Governments have exacerbated the lack of investment with their pursuit of green energy and net zero. They clearly don’t get it. The narrative now is windfall taxes. That’s only going to further disincentivize investment. Policy-makers are attacking and blaming this essential industry, not helping it.

The Russian invasion of Ukraine has accelerated things. But this was all going to happen anyway. The hypocrisy of the net zero movement is that it is going to require the burning of one heck of a lot of fossil fuel to make it happen.

Fossil fuels are essential. Demand isn’t going anywhere. Not for a few years anyway.

The latest news out of oil cartel Opec has wobbled the price a little. I’m not concerned. I’m thinking longer term. What was my “trade of the lustrum”, is now my “trade of the decade”.

My preferred vehicle to play oil back in 2016 was, oddly, BHP Billiton (LSE: BHP). Known as a mining giant, something like 22% of its revenue and 34% of its earnings came from petroleum.
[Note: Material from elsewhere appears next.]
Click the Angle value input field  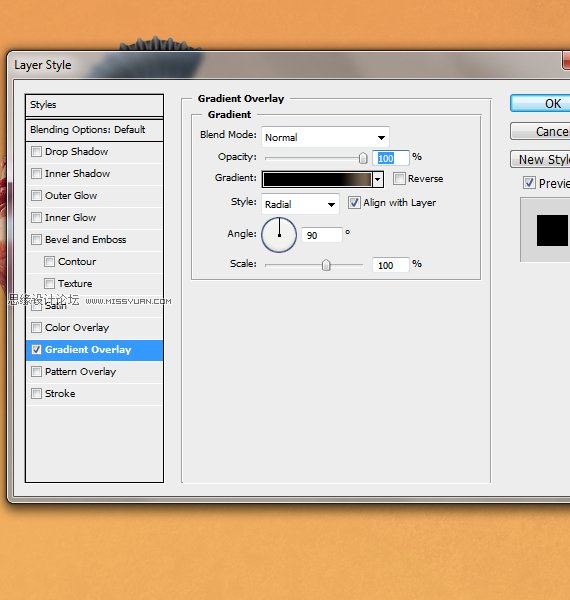(322, 235)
And if you plot a chart of BHP over WTIC, you would see that one tracks the other quite beautifully.

However, BHP, for reasons stated above, is moving away from the sector. This will further help the oil price of course, but it also means its use as a proxy is no more.

Consider SPOG – the iShares Oil and Gas Production ETF (LSE: SPOG) – as a vehicle.

Another option is the Han ETF – Alerian Midstream Energy Dividend UCITS ETF (LSE: MMLP) – which yields around 6%. It gives exposure to midstream energy companies involved in the processing, transportation and storage of oil, natural gas and natural gas liquids in the US and Canadian markets.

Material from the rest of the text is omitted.